Monster Hunter Files

MONSTER HUNTER FILES is up for preorder on Amazon.com.

ALL NEW STORIES SET IN THE BEST-SELLING MONSTER HUNTER INTERNATIONAL SERIES. New stories from Larry Correia, Jim Butcher, John Ringo, Jody Lynn Nye, Sarah A. Hoyt, Brad R. Torgersen, and many more!

And, yes, yours truly is in there as well.

By appearing in the same anthology as he, I am now one degree of Kevin Bacon separation from the awesome and awe-inspiring Jim Butcher, whose work I adore with an unseemly and undignified slobbery fanboy adoration. But I assume he gets that a good deal from a good deal of people.

I like Larry Correia. I like him as a person, and as a writer, and as a guy who dressed up like Destro from G.I. Joe. He also paints a mean miniature.

I wished he lived within ‘gaming distance’ of my house, so I could run him in my Hard Magic rpg campaign, or play in something he were running.

So you can imagine my joy at being asked to contribute a short story taking place in his Monster Hunter background. It is almost like being in a role playing game, but not as much fun.

My contribution is called The Manticore Sanction.

I was the first writer to get his submission into the hands of the editor. I write speedily.

In it, the British monster hunting agent runs across some monster-movie monsters I had not previously seen Larry get around to. And I took special care to be sure my descriptions of the sidearms were accurate, and I think Larry only found one flaw.  Here is the opening paragraph:

When Her Majesty’s government decreed that he must murder his fiancée before New Years, Madhouse Harry thought it only reasonable.

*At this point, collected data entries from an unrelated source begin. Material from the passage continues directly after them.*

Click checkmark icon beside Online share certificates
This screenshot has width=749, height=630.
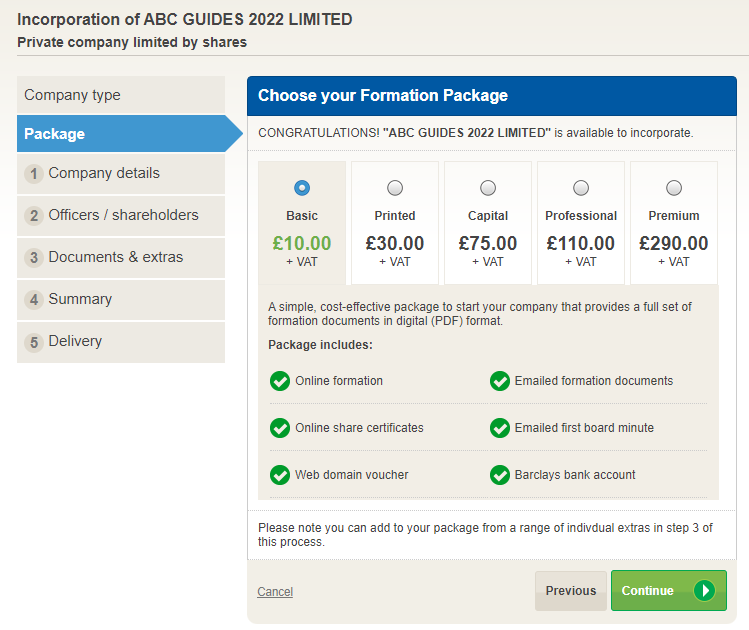pos(280,428)
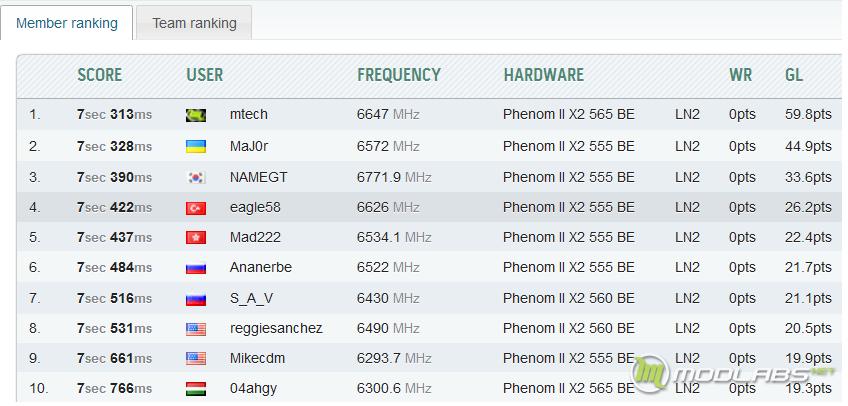Click the Hong Kong flag beside Mad222
848x406 pixels.
[196, 238]
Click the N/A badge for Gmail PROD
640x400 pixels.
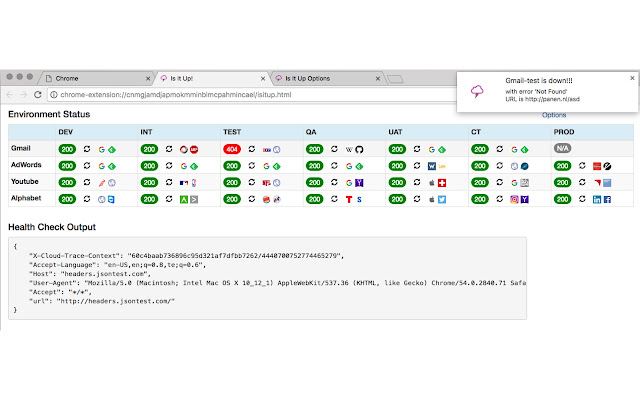[562, 148]
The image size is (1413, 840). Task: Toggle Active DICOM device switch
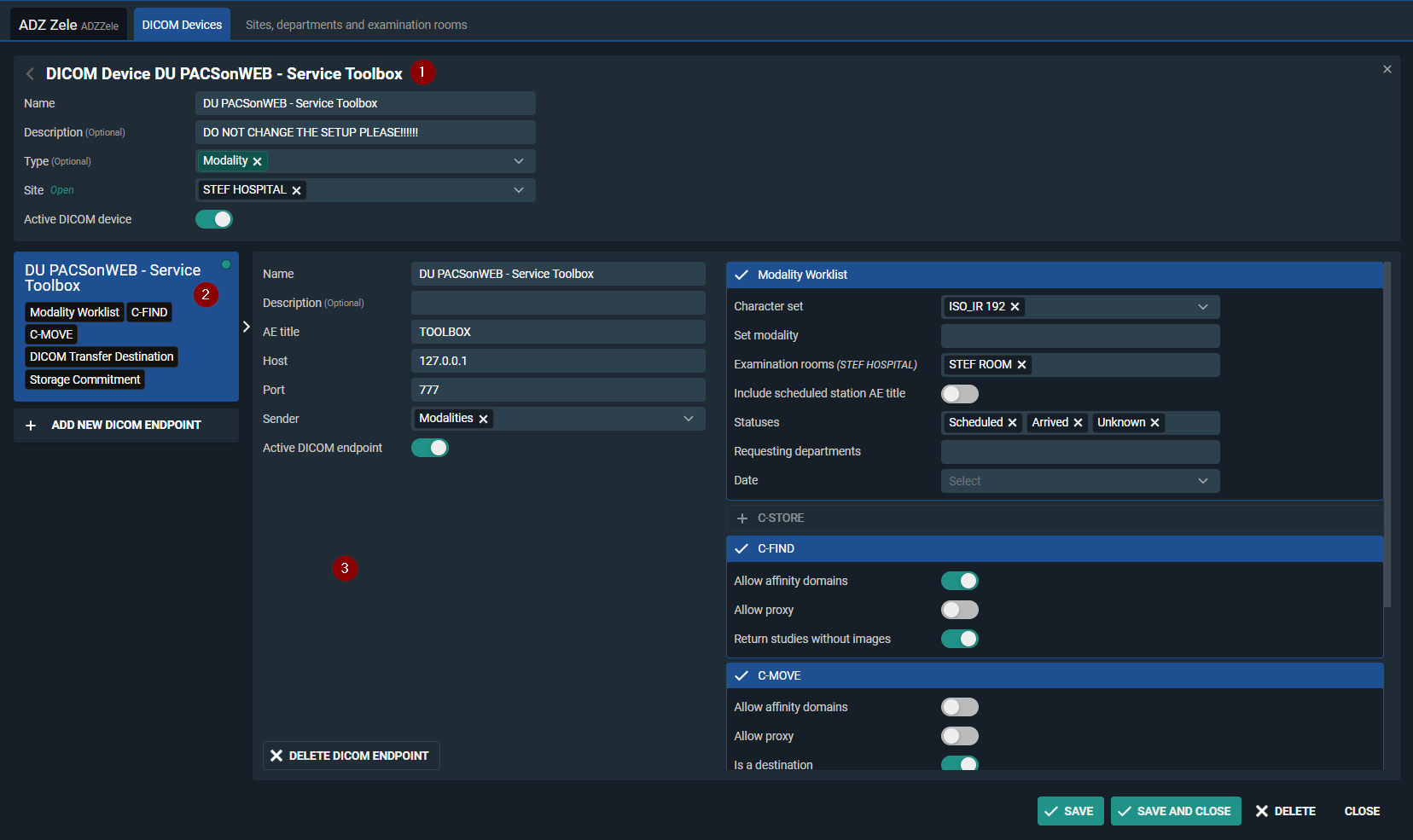pyautogui.click(x=214, y=219)
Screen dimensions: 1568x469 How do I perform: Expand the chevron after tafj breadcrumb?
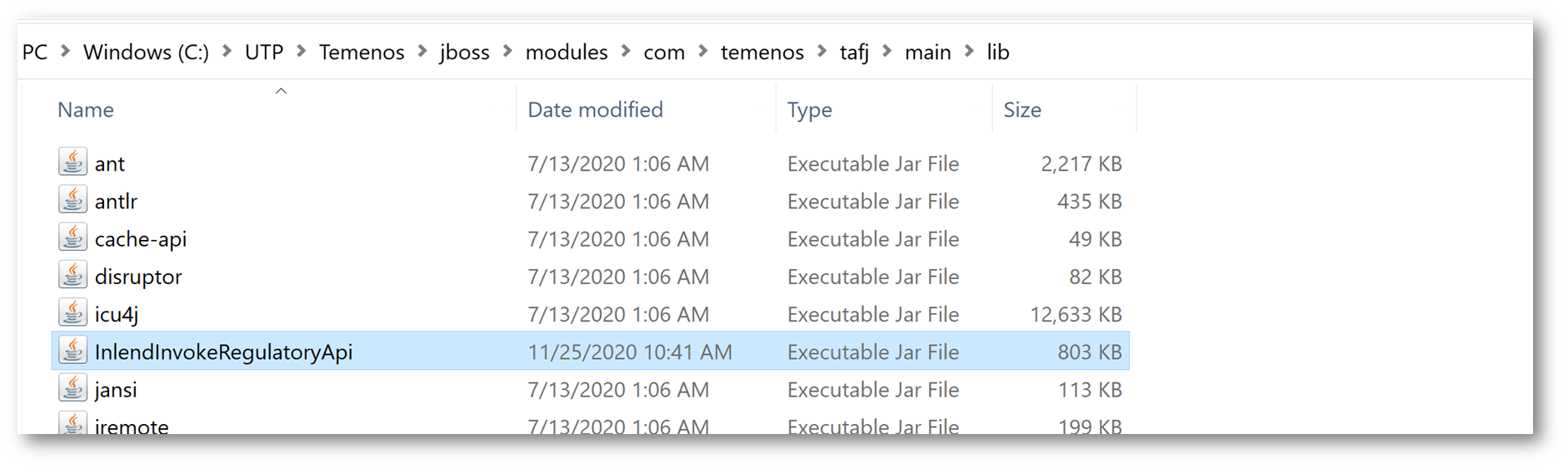[886, 52]
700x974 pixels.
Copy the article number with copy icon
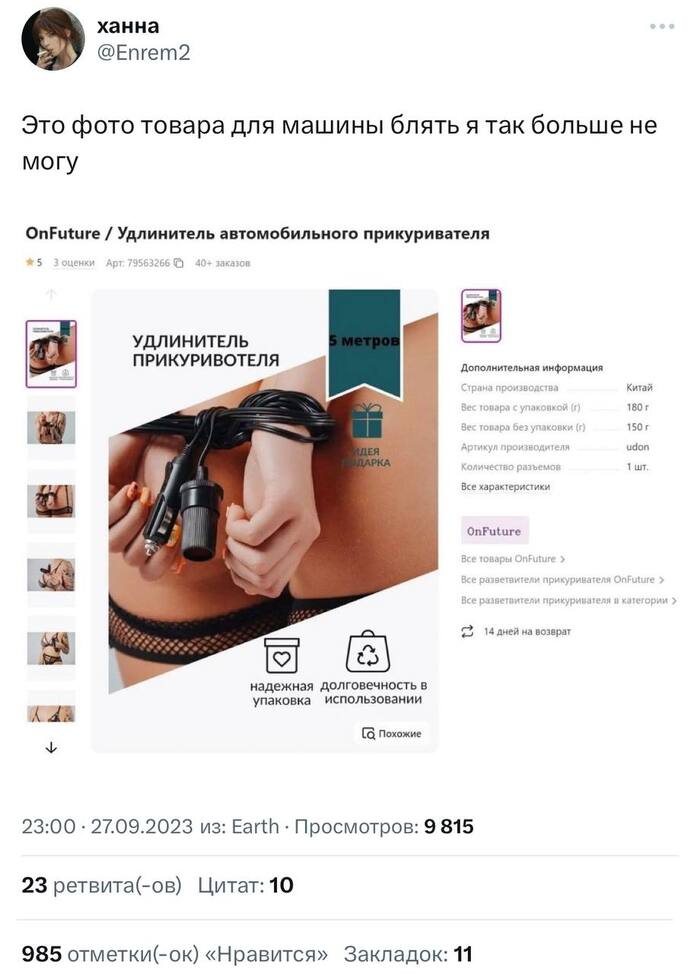(179, 263)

Sir Henry ‘Madhouse’ Adrian Scrope, 24th Lord Scrope of Wormsley Hall, had served the Crown loyally for thirty years in hidden wars against unearthly horrors. MI-13 was Manticore, Metahuman, Abnormal, or Nonterrestrial Invasive Cryptozoological Organism Research and Extermination, and it did not officially exist.

In Serbia, he had lost his right arm in the teeth of a creature that also did not officially exist: an invulnerable lioness the size of a lorry, not to mention the Enfield revolver his grandfather had carried in the Boer War. He still missed that piece.

Scrope knew the risks. The girl he loved did not; she must never know. It was for that reason he intended never to carry through with the engagement.

He had spent fifteen minutes, no longer, raging and refusing. Less than that would have seemed suspicious.

Naturally, I am not going to tell you which monster movie monsters appear in my story. You needs must buy the anthology to discover. I will, however, post some random pictures of no particular import, which you may interpret how you will.

Allow me to quote Larry Correia as he lists the stories and authors inside.

“Thistle” by Larry Correia (Owen and his team take on a new kind of monster in Arizona)

“Small Problems” by Jim Butcher (MHI’s new janitor has to deal with some small problems)

“Darkness Under The Mountain” by Mike Kupari (Cooper takes a freelance job in Afghanistan)

“A Knight Of The Enchanted Forest” by Jessica Day George (Trailer park elves versus gnomes TURF WAR!)

“The Manticore Sanction” by John C. Wright (Cold War era British espionage with monsters)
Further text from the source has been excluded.